I have an m1.medium Amazon EC2 instance running Apache and hosting a Wordpress blog. In turn, Wordpress works with a MySQL database over on a different EC2 instance. The Wordpress site has W3 Total Cache set up and working well, and much of the static content on the site is served from a CDN. The site runs a low amount of traffic regularly and then occasionally gets some huge traffic spikes.... and when those spikes occur (more than ~150 people accessing the site), the site goes down. I can also make this happen every time with with some load testing tools.
Here is the 'top' when the main server is idle:
top - 23:21:23 up 103 days, 19:40, 3 users, load average: 0.91, 0.60, 0.62
Tasks: 93 total, 1 running, 92 sleeping, 0 stopped, 0 zombie
Cpu(s): 0.0%us, 0.9%sy, 0.0%ni, 99.1%id, 0.0%wa, 0.0%hi, 0.0%si, 0.0%st
Mem: 3844856k total, 1756268k used, 2088588k free, 150132k buffers
Swap: 0k total, 0k used, 0k free, 833740k cached
However, if I do some load tests to simulate hundreds of users accessing a static graphic file (which obviously doesn't trigger Wordpress, PHP or the database), everything is fine: the server load stays low, the graphic file is served quickly, etc.
My Apache settings (3.1G of memory in server / ~8100k per httpd instance = ~400 MaxClients):
StartServers 5
MinSpareServers 5
MaxSpareServers 10
ServerLimit 400
MaxClients 400
MaxRequestsPerChild 0
So based on all that, it seems like the problem has to do with when PHP or MySQL are used.

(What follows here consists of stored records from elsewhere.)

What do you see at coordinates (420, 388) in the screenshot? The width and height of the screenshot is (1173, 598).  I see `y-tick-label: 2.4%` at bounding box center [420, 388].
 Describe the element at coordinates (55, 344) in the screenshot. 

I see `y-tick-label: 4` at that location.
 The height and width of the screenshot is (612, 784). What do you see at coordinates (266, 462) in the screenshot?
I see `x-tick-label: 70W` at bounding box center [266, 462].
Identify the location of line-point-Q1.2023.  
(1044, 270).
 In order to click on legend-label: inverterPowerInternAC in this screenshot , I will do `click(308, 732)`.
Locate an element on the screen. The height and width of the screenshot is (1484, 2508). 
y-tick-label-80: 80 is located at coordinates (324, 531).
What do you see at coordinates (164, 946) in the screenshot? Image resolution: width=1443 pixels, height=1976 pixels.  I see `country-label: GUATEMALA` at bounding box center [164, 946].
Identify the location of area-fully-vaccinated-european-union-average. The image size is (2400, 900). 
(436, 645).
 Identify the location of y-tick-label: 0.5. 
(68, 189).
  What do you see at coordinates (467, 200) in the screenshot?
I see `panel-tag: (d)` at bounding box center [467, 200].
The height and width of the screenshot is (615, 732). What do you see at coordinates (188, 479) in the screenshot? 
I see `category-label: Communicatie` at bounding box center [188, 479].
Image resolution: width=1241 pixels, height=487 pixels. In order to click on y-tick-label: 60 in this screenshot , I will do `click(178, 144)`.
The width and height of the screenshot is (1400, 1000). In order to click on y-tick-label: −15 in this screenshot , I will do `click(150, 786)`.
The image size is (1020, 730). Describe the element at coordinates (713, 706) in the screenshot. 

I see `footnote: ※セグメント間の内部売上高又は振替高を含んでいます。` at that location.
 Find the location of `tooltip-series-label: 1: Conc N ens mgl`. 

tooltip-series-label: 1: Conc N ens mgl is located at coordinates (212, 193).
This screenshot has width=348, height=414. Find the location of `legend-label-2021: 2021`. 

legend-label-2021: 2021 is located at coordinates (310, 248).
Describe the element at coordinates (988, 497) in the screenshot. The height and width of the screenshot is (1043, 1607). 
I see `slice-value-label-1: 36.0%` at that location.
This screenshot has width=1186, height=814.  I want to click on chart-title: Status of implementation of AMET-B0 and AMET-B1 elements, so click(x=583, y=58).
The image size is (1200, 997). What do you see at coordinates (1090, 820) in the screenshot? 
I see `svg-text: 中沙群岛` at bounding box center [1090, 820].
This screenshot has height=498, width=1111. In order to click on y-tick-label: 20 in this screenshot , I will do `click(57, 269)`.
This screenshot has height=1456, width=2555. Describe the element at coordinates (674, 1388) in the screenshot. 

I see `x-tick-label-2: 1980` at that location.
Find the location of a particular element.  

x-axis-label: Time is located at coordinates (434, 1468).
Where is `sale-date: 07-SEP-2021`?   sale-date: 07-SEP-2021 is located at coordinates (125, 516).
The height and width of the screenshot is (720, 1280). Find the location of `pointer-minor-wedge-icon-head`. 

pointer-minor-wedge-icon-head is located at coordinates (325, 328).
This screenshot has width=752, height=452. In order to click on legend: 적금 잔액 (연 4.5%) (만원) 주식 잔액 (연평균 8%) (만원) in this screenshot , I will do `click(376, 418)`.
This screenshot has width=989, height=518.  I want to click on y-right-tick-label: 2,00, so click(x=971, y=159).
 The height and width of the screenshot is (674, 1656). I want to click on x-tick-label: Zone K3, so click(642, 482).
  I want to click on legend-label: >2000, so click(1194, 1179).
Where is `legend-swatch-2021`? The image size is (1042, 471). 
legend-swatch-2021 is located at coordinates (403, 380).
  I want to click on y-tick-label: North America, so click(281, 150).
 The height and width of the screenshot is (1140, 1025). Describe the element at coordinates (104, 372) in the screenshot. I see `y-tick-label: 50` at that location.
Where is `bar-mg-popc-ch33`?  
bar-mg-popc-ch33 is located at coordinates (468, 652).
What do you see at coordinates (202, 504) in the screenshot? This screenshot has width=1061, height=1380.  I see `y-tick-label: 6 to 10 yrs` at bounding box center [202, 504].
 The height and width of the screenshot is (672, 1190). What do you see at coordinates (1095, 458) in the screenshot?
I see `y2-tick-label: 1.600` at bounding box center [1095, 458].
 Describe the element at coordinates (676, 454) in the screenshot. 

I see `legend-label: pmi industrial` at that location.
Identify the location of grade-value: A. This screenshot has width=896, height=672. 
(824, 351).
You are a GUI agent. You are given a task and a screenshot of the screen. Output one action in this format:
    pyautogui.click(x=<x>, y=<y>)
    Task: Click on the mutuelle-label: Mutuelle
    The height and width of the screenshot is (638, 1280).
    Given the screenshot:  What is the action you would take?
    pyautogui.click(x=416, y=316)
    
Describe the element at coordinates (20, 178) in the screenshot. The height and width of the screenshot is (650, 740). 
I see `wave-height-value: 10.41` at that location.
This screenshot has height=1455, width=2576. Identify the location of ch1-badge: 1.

Over on the MySQL server, no matter what I do, the load stays pretty much at 0, and the slow query log stays empty... so I think things are healthy there. Here is my 'top' for the SQL server:
top - 23:20:21 up 103 days, 19:12, 5 users, load average: 0.08, 0.03, 0.05
Tasks: 115 total, 1 running, 114 sleeping, 0 stopped, 0 zombie
Cpu(s): 0.0%us, 0.0%sy, 0.0%ni,100.0%id, 0.0%wa, 0.0%hi, 0.0%si, 0.0%st
Mem: 3844856k total, 1076912k used, 2767944k free, 158412k buffers
Swap: 0k total, 0k used, 0k free, 638092k cached
This all leads me to think that one of these unlikely scenarios is occurring:
- The machine simply doesn't have enough raw horsepower to serve 150+ concurrent users, and I should move up to an L or XL EC2 instance. Maybe, but... really? 150 users is too many for a relatively powerful m1.medium server?
- Apache simply isn't built to handle this kind of traffic. Doubtful.
- There is a problem in the communication between the web and database servers. But I doubt that since this is between two Amazon EC2 instances.
I feel like I've checked everything I can and still no luck. What else should I check? What else can I try?